From: Dave Chinner <david@fromorbit.com>
To: Christian Brauner <brauner@kernel.org>
Cc: Jan Kara <jack@suse.cz>,
linux-fsdevel@vger.kernel.org, Al Viro <viro@zeniv.linux.org.uk>,
David Howells <dhowells@redhat.com>
Subject: Re: [PATCH] fs: Provide helpers for manipulating sb->s_readonly_remount
Date: Tue, 20 Jun 2023 09:11:20 +1000 [thread overview]
Message-ID: <ZJDgmDuoeSwinR27@dread.disaster.area> (raw)
In-Reply-To: <20230617-hitze-weingut-17034408ebc2@brauner>
On Sat, Jun 17, 2023 at 05:05:25PM +0200, Christian Brauner wrote:
> On Sat, Jun 17, 2023 at 09:33:42AM +1000, Dave Chinner wrote:
> > On Fri, Jun 16, 2023 at 06:38:27PM +0200, Jan Kara wrote:
> > > Provide helpers to set and clear sb->s_readonly_remount including
> > > appropriate memory barriers. Also use this opportunity to document what
> > > the barriers pair with and why they are needed.
> > >
> > > Suggested-by: Dave Chinner <david@fromorbit.com>
> > > Signed-off-by: Jan Kara <jack@suse.cz>
> >
> > The helper conversion looks fine so from that perspective the patch
> > looks good.
> >
> > However, I'm not sure the use of memory barriers is correct, though.
> >
> > IIUC, we want mnt_is_readonly() to return true when ever
> > s_readonly_remount is set. Is that the behaviour we are trying to
> > acheive for both ro->rw and rw->ro transactions?
> >
> > > ---
> > > fs/internal.h | 26 ++++++++++++++++++++++++++
> > > fs/namespace.c | 10 ++++------
> > > fs/super.c | 17 ++++++-----------
> > > include/linux/fs.h | 2 +-
> > > 4 files changed, 37 insertions(+), 18 deletions(-)
> > >
> > > diff --git a/fs/internal.h b/fs/internal.h
> > > index bd3b2810a36b..01bff3f6db79 100644
> > > --- a/fs/internal.h
> > > +++ b/fs/internal.h
> > > @@ -120,6 +120,32 @@ void put_super(struct super_block *sb);
> > > extern bool mount_capable(struct fs_context *);
> > > int sb_init_dio_done_wq(struct super_block *sb);
> > >
> > > +/*
> > > + * Prepare superblock for changing its read-only state (i.e., either remount
> > > + * read-write superblock read-only or vice versa). After this function returns
> > > + * mnt_is_readonly() will return true for any mount of the superblock if its
> > > + * caller is able to observe any changes done by the remount. This holds until
> > > + * sb_end_ro_state_change() is called.
> > > + */
> > > +static inline void sb_start_ro_state_change(struct super_block *sb)
> > > +{
> > > + WRITE_ONCE(sb->s_readonly_remount, 1);
> > > + /* The barrier pairs with the barrier in mnt_is_readonly() */
> > > + smp_wmb();
> > > +}
> >
> > I'm not sure how this wmb pairs with the memory barrier in
> > mnt_is_readonly() to provide the correct behavior. The barrier in
> > mnt_is_readonly() happens after it checks s_readonly_remount, so
> > the s_readonly_remount in mnt_is_readonly is not ordered in any way
> > against this barrier.
> >
> > The barrier in mnt_is_readonly() ensures that the loads of SB_RDONLY
> > and MNT_READONLY are ordered after s_readonly_remount(), but we
> > don't change those flags until a long way after s_readonly_remount
> > is set.
> >
> > Hence if this is a ro->rw transistion, then I can see that racing on
> > s_readonly_remount being isn't an issue, because the mount/sb
> > flags will have SB_RDONLY/MNT_READONLY set and the correct thing
> > will be done (i.e. consider code between sb_start_ro_state_change()

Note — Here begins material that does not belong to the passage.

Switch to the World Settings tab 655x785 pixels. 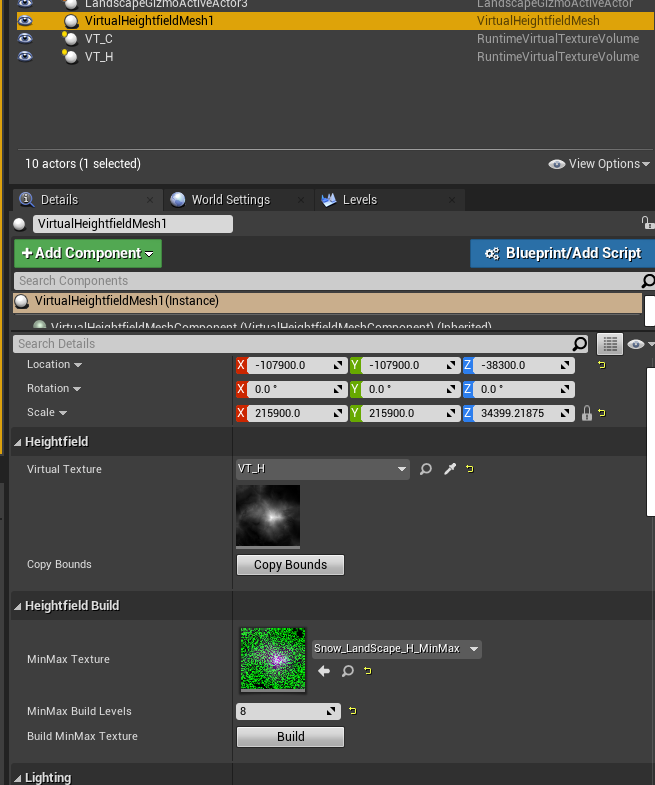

> > and sb_end_ro_state_change() is RO).
> >
> > However, it's not obvious (to me, anyway) how this works at all for
> > a rw->ro transition - if we race on s_readonly_remount being set
> > then we'll consider the fs to still be read-write regardless of the
> > smp_rmb() in mnt_is_readonly() because neither SB_RDONLY or
> > MNT_READONLY are set at this point.
>
> Let me try and remember it all. I've documented a good portion of this
> in the relevant functions but I should probably upstream some more
> longer documentation blurb as well.
>
> A rw->ro transition happen in two ways.
>
> (1) A mount or mount tree is made read-only via
> mount_setattr(MNT_ATTR_READONLY) or
> mount(MS_BIND|MS_RDONLY|MS_REMOUNT).
> (2) The filesystems/superblock is made read-only via fspick()+fsconfig()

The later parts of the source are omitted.